The cDNA libraries were constructed following the Illumina mRNA-sequencing sample preparation protocol (Illumina Inc., San Diego, CA). Final elution was performed with 16 μL RNase-free water. Each library was run as an independent lane on a Genome Analyzer II (Illumina, San Diego, CA) to generate paired-end sequences of 85bp in length from each cDNA library.
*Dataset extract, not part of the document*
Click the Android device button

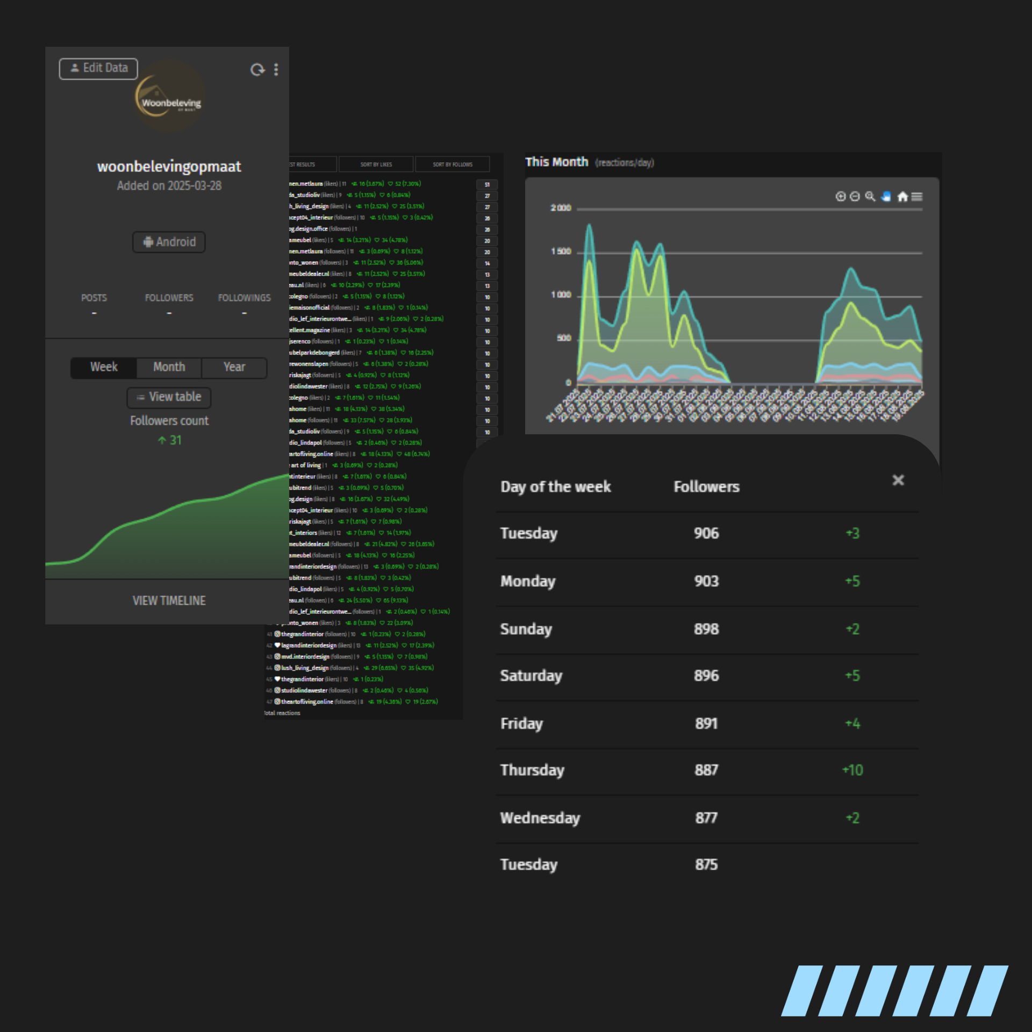click(169, 242)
Prior to assembly, all reads underwent quality control for paired-end reads and trimming using Sickle33. The minimum read length was 45bp with a minimum Sanger quality score of 35. The quality controlled reads of 19 libraries from J. nigra were de novo assembled with Trinity v2.0.614 (standard parameters with minimum contig length of 300bp) (manuscript in submission, bioproject id PRJNA232394). Subsequently, the reads from the TZ from J. nigra was aligned to this transcriptome and counts obtained by BWA’s short read aligner v.0.6.2 (‘bwa aln’) (http://bio-bwa.sourceforge.net/)34. The Illumina reads for the transition wood transcriptome can be accessed at http://www.ncbi.nlm.nih.gov/sra/SRX404331.

Results

The input dataset to the YeATS tool was a set of transcripts, transcript identifiers and their corresponding raw counts (see Supporting information), obtained from the tissue at the heartwood/sapwood transition zone (TZ) in black walnut (Juglans nigra L.) (Figure 2). These raw counts were normalized (see Methods), and transcripts with zero counts were ignored (see rawcounts.normalized.TZ in Dataset 1). There were ~24K such transcripts (ϕtranscriptTZ).
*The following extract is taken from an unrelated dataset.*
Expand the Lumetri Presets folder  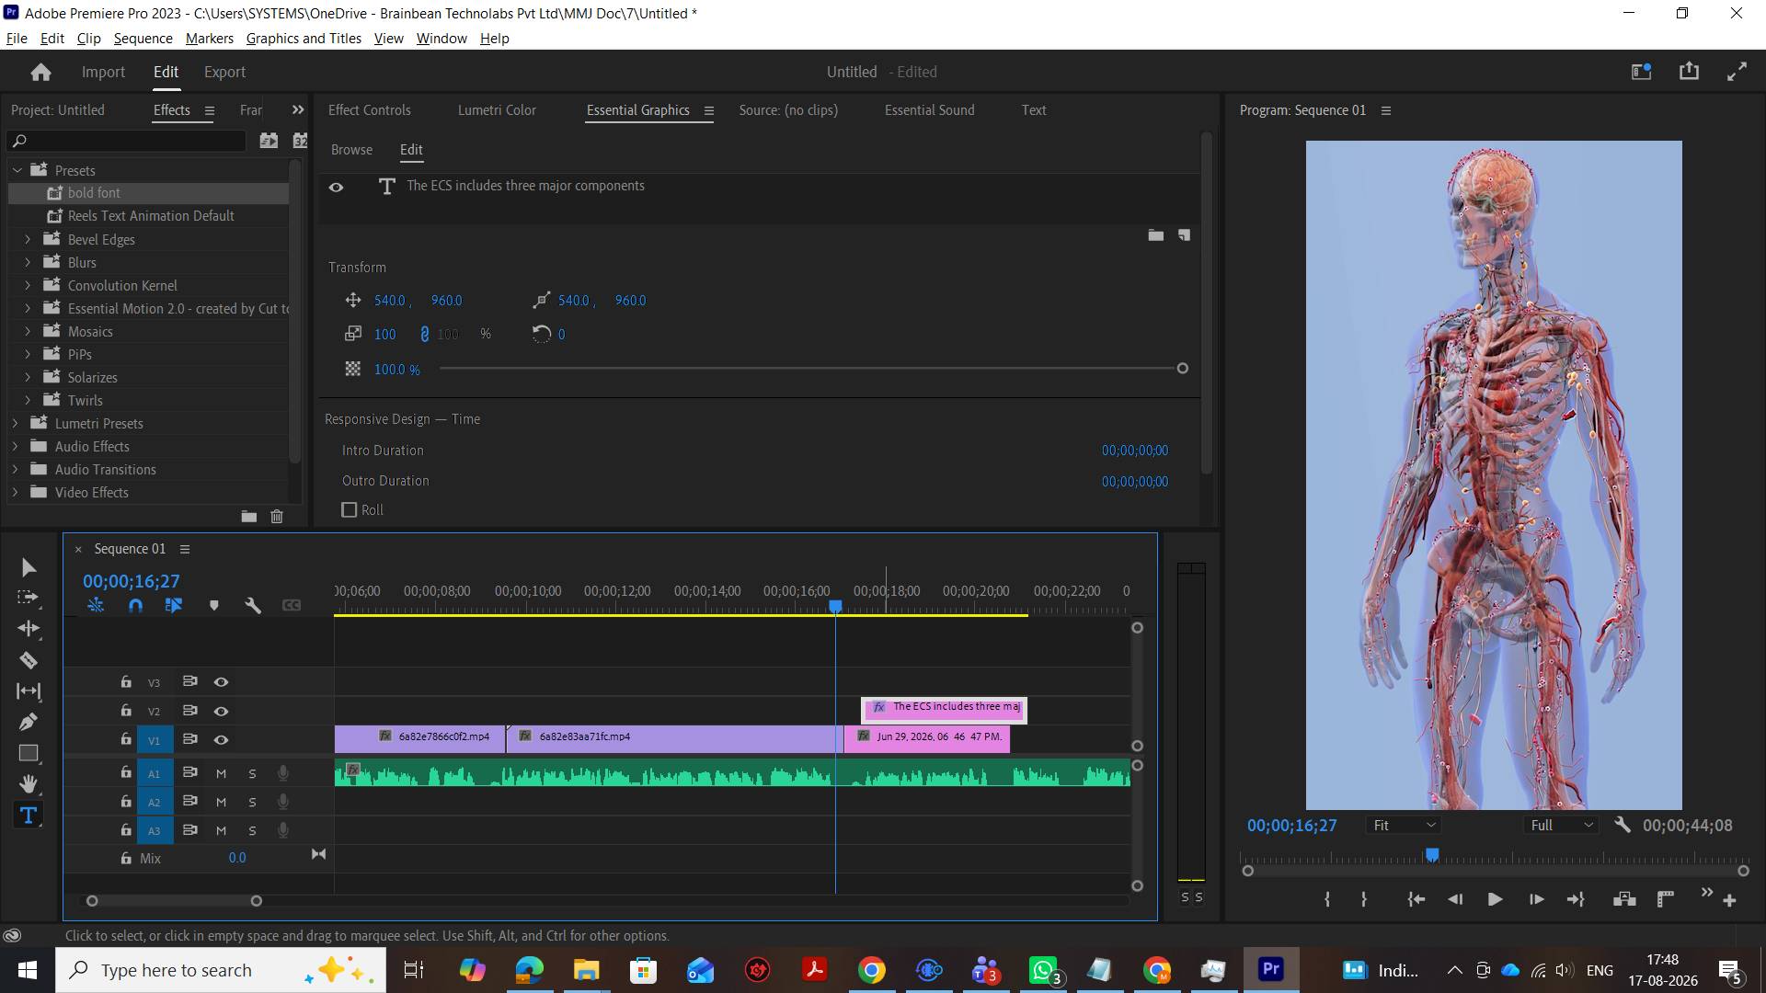15,423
9cd63fe1-a331-452d-b6ca-2a2e6a360c7d_figure2.gif

Figure 2. Heartwood/sapwood transition zone in black walnut.

A cross section of a mature black walnut (Juglans nigra) stem showing the light-colored sapwood (Secondary xylem), darkly colored heartwood which contains no living cells. The transition zone (TZ) is immediately external to the heartwood highlighted by the yellow line in the red box. Cell death is actively occurring in this TZ tissue.

Dataset 1.YeATS Dataset.
READMEFASTADIR.tgz : 24k transcriptsORFS.tgz : open reading frames from 24k transcripts computed from the ‘getorf’ tool from the Emboss suite.list.merged.txt : transcripts that have been merged based on overlapping endsHigh.TZ.genome.annotated.csv : transcripts having only one ORF with a high significance matchLower.TZ.genome.annotated.csv : transcripts having only one ORF with a lower significance matchTZ.genome.annotated.none.csv : transcripts with no matchTZ.genome.errors : transcripts which have two ORFs matching with high significance to the same geneTZ.genome.annotated.morethanone.csv : transcripts having more than one ORFs which match to different genes with high significancerawcounts.TZ: Raw countsrawcounts.normalized.TZ: Normalized counts

In order to associate a transcript to a specific open reading frame (ORF), the ORFs of ϕtranscriptTZ is obtained using ‘getorf’ from the Emboss suite30 (see ORFS.tgz in Supporting information) (Figure 1). The three longest ORFs for each transcript is BLAST’ed to the full non-redundant protein sequences (‘nr’) database, and the results were used to characterize the genes.

There were ~1200 transcripts that had possible sequencing or assembly errors, ~22K transcripts that had significant matches (E-value<E-12) in the ‘nr’ database, 113 transcripts that had lower matches (E-12<E-value<E-08) in the ‘nr’ database, ~700 transcripts that had no matches in the ‘nr’ database and about 200 transcripts that could be merged based on overlapping amino acid sequences. We describe these in detail below.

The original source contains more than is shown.